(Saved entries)
▶

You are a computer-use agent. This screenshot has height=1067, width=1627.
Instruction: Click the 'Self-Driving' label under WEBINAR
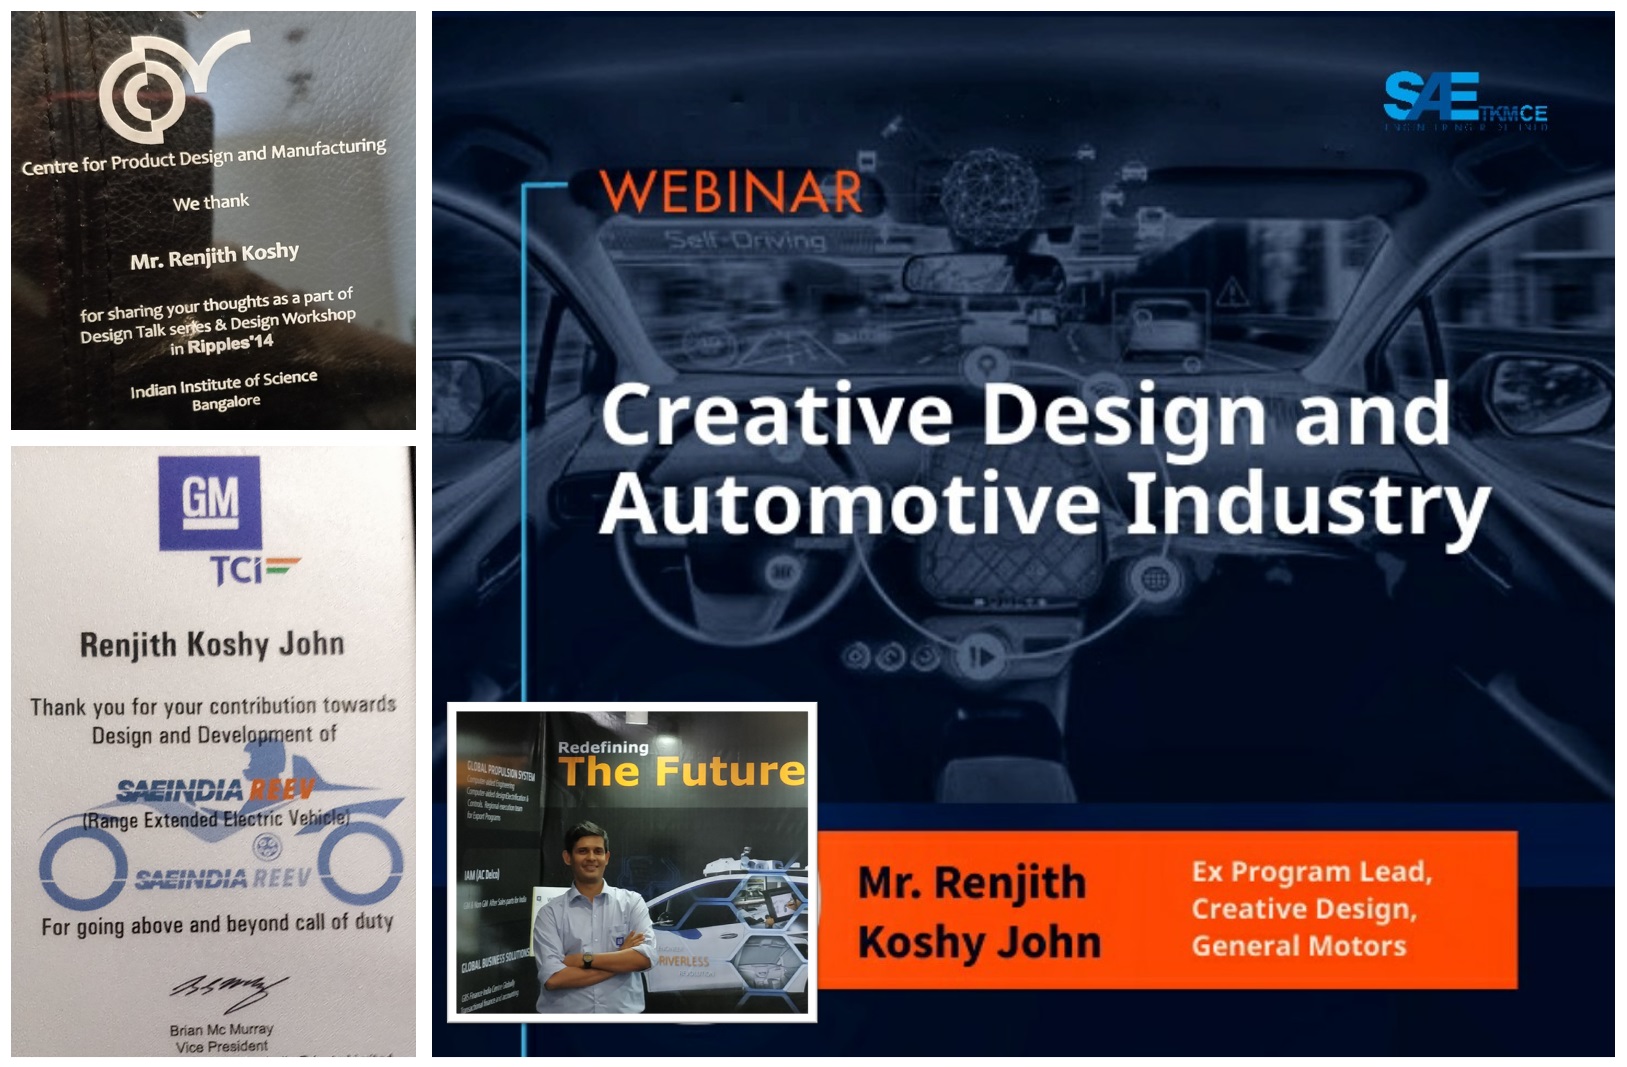pos(746,240)
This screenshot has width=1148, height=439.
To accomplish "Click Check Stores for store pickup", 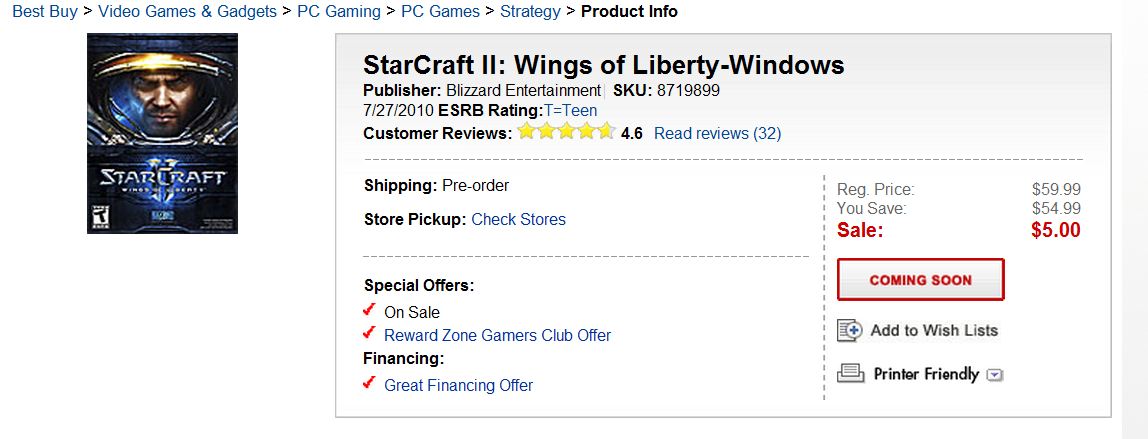I will pyautogui.click(x=518, y=219).
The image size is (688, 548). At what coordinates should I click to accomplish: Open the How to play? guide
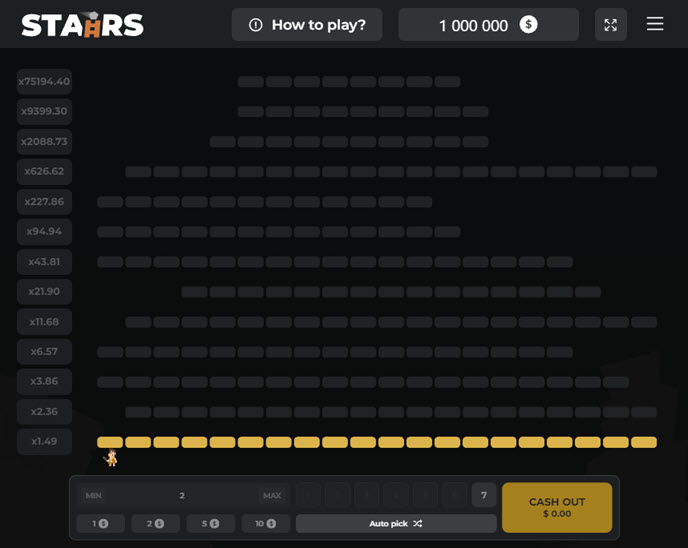[307, 25]
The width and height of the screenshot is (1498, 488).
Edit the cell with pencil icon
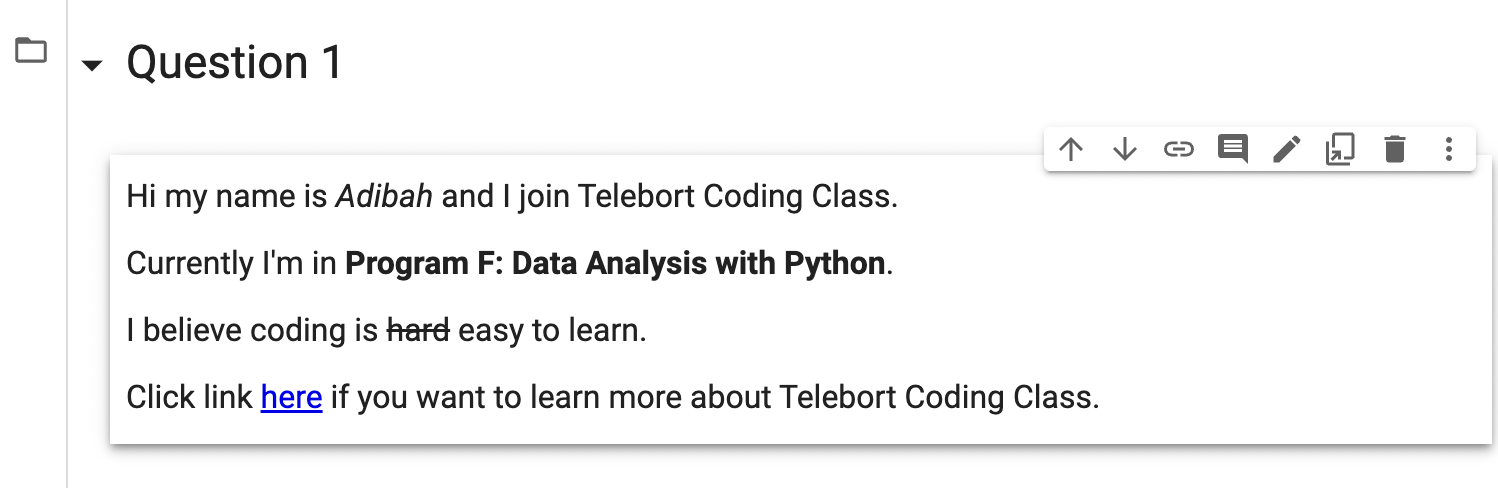click(x=1286, y=150)
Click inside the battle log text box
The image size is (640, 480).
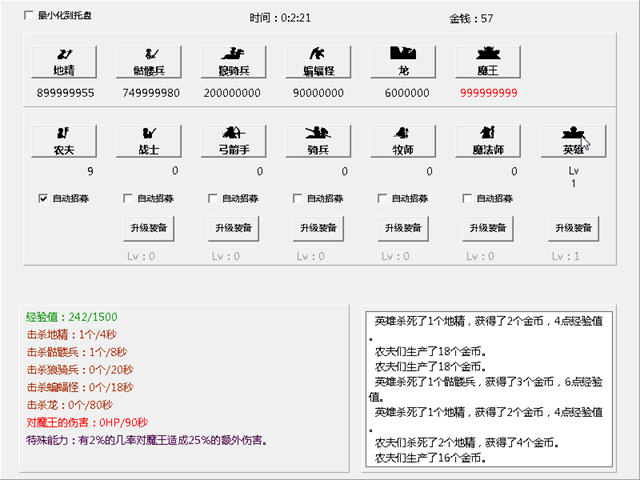click(489, 388)
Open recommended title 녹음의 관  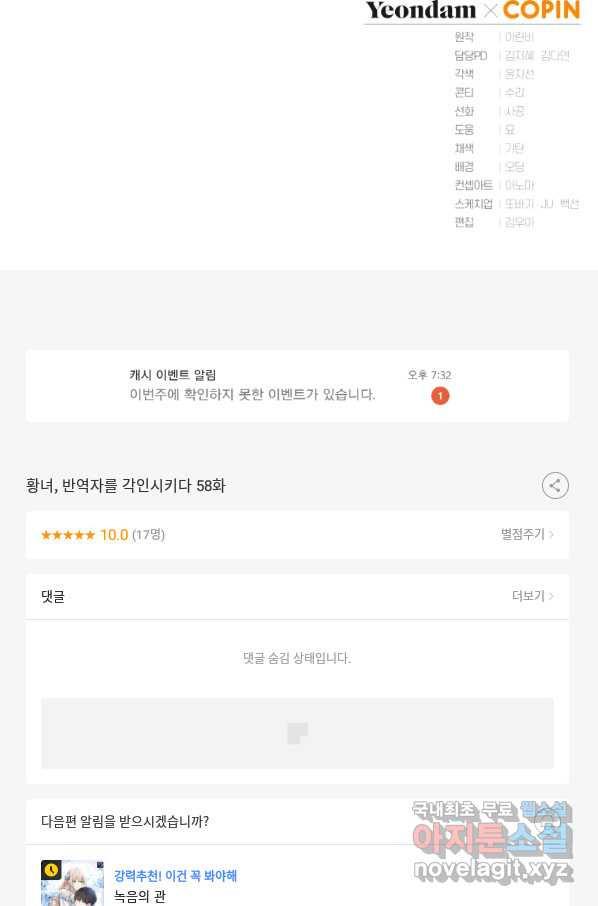[x=139, y=896]
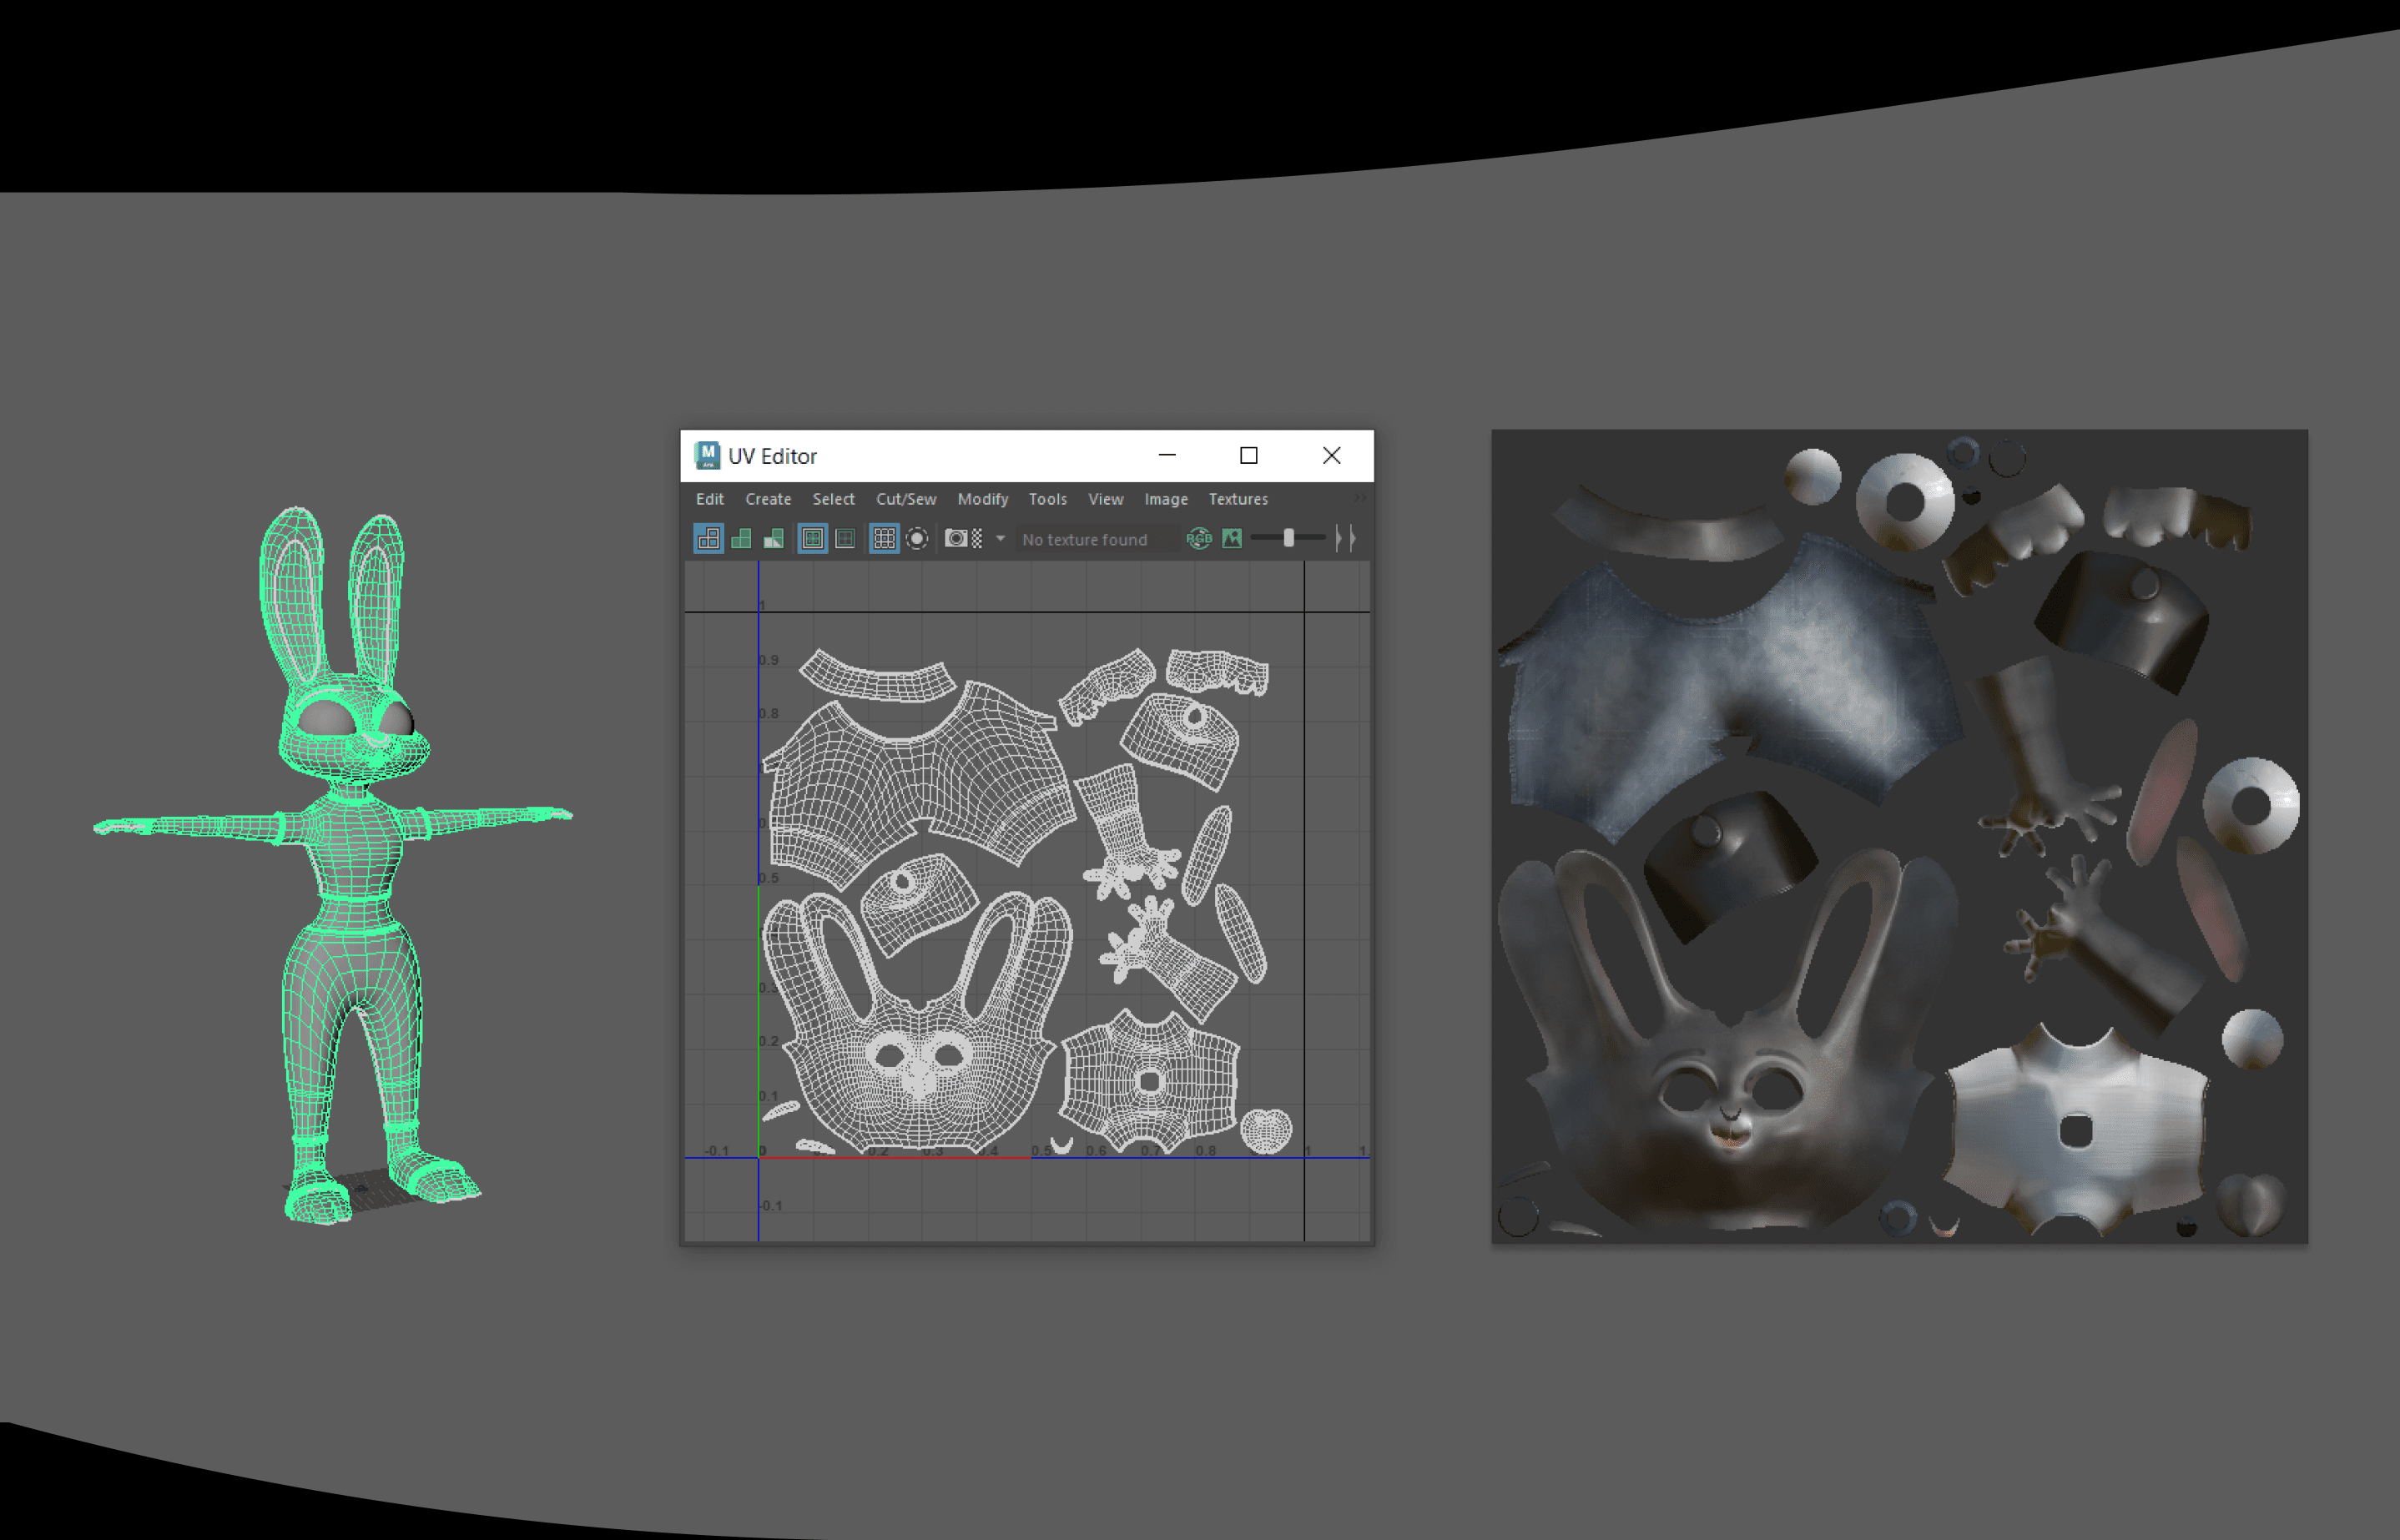Open the Modify menu
The height and width of the screenshot is (1540, 2400).
tap(982, 499)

◀

= Request =
Put the lines from the one containing "The width and" through the one containing "click(489, 388)", both included, into a JSON list of strings with one string per line, skipping blank lines. Leave the pictures out of the answer.

= Response to this exercise =
[
  "The width and height of the screenshot is (1498, 488).",
  "Edit the cell with pencil icon",
  "click(x=1286, y=150)",
  "Click inside the battle log text box",
  "The image size is (640, 480).",
  "click(489, 388)"
]